== Exercise requirements ==
Within the listing below, how many lines feature the word "agent"? Reply with only that number.

== Material supplied ==
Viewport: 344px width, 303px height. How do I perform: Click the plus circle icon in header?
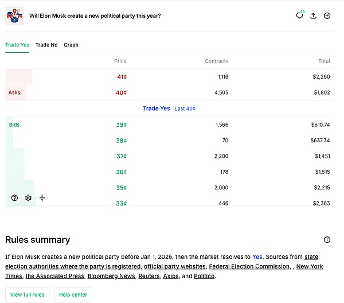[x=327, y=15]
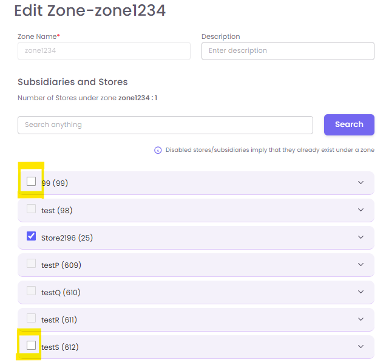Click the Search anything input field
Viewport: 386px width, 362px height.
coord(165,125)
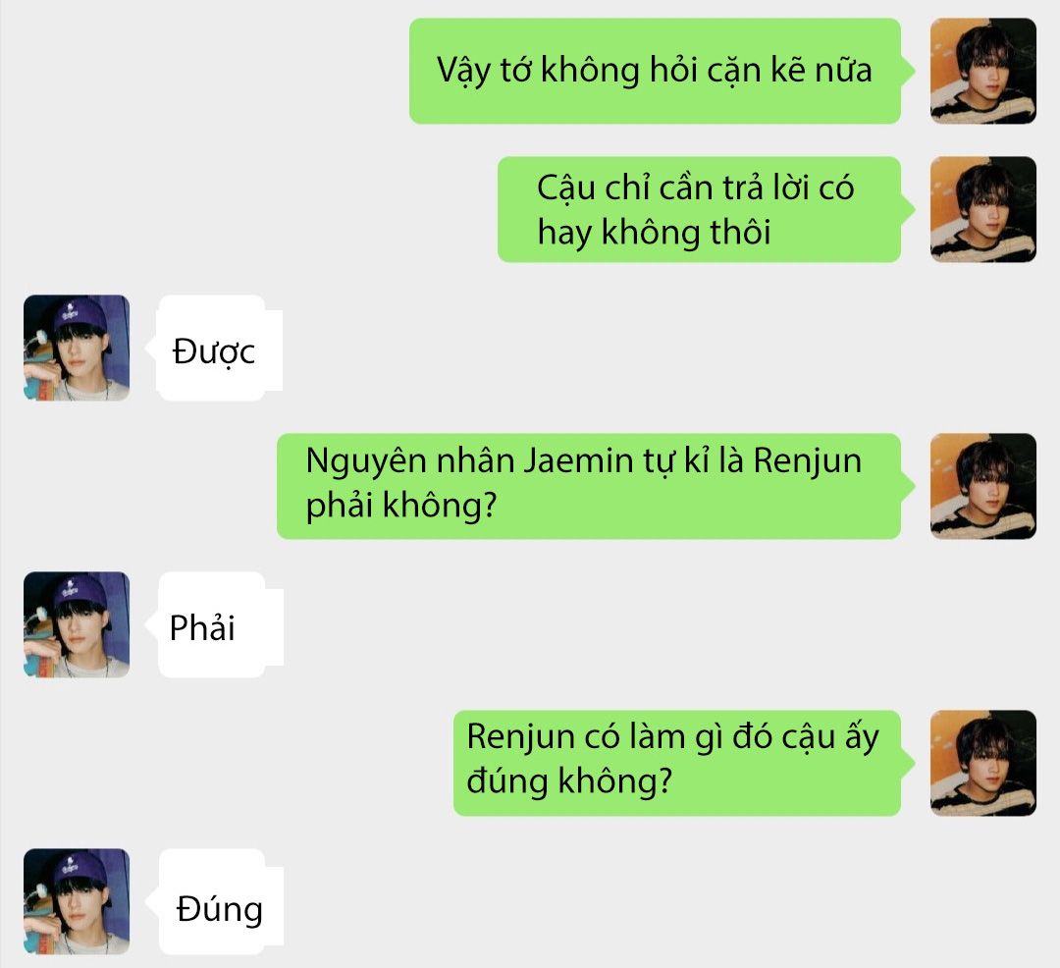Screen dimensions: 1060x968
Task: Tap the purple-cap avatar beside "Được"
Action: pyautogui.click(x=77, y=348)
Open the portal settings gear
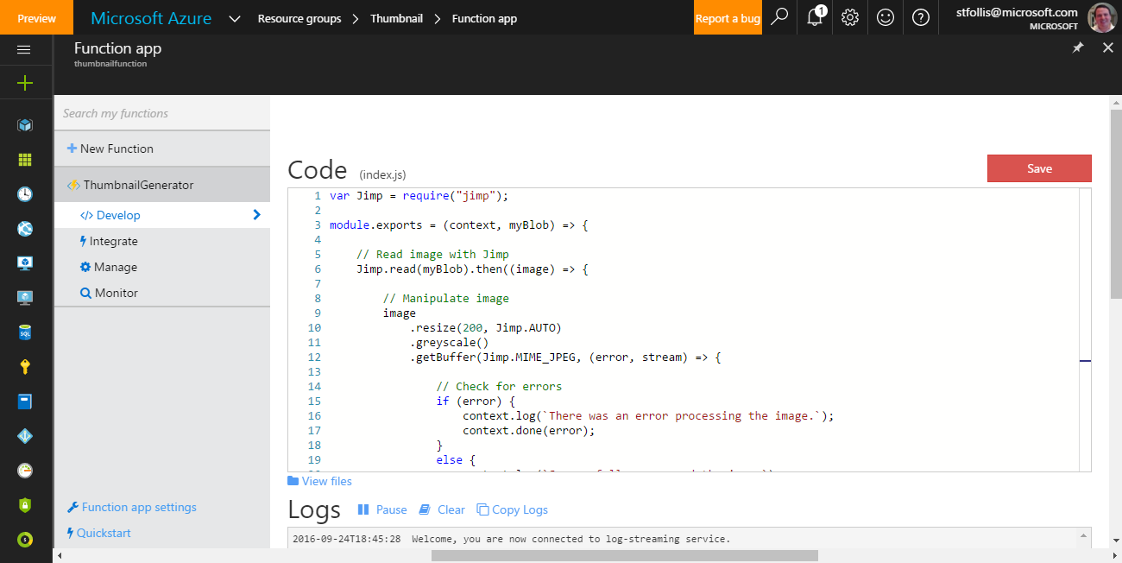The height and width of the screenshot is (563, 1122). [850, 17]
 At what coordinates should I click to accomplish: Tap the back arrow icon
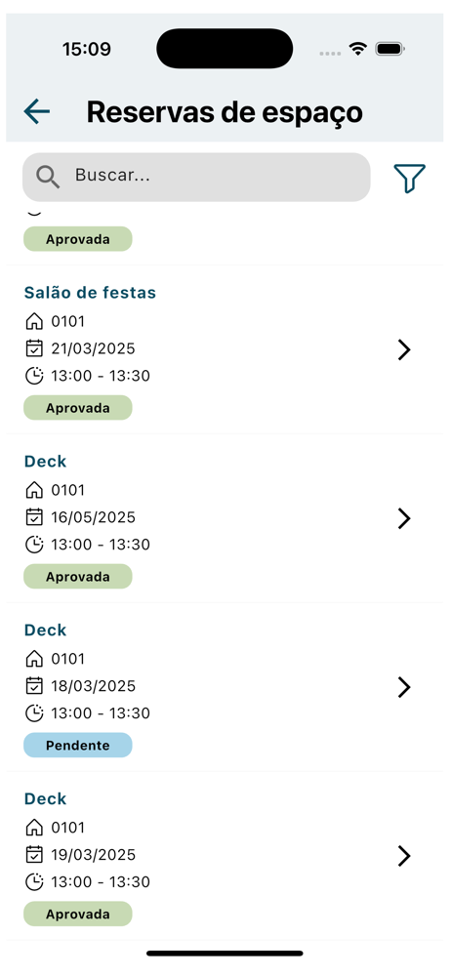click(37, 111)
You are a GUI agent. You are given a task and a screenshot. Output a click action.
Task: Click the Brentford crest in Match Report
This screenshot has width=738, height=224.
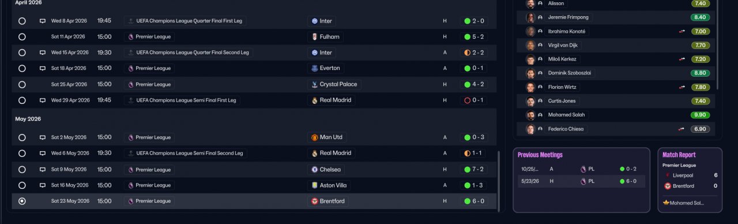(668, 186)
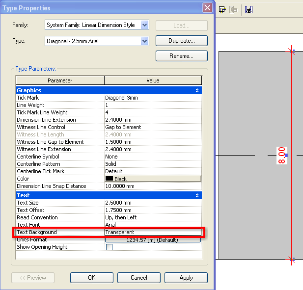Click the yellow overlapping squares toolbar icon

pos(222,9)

* * *

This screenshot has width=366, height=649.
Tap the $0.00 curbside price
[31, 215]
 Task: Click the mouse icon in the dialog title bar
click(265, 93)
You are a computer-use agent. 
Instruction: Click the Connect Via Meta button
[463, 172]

== Task response ==
2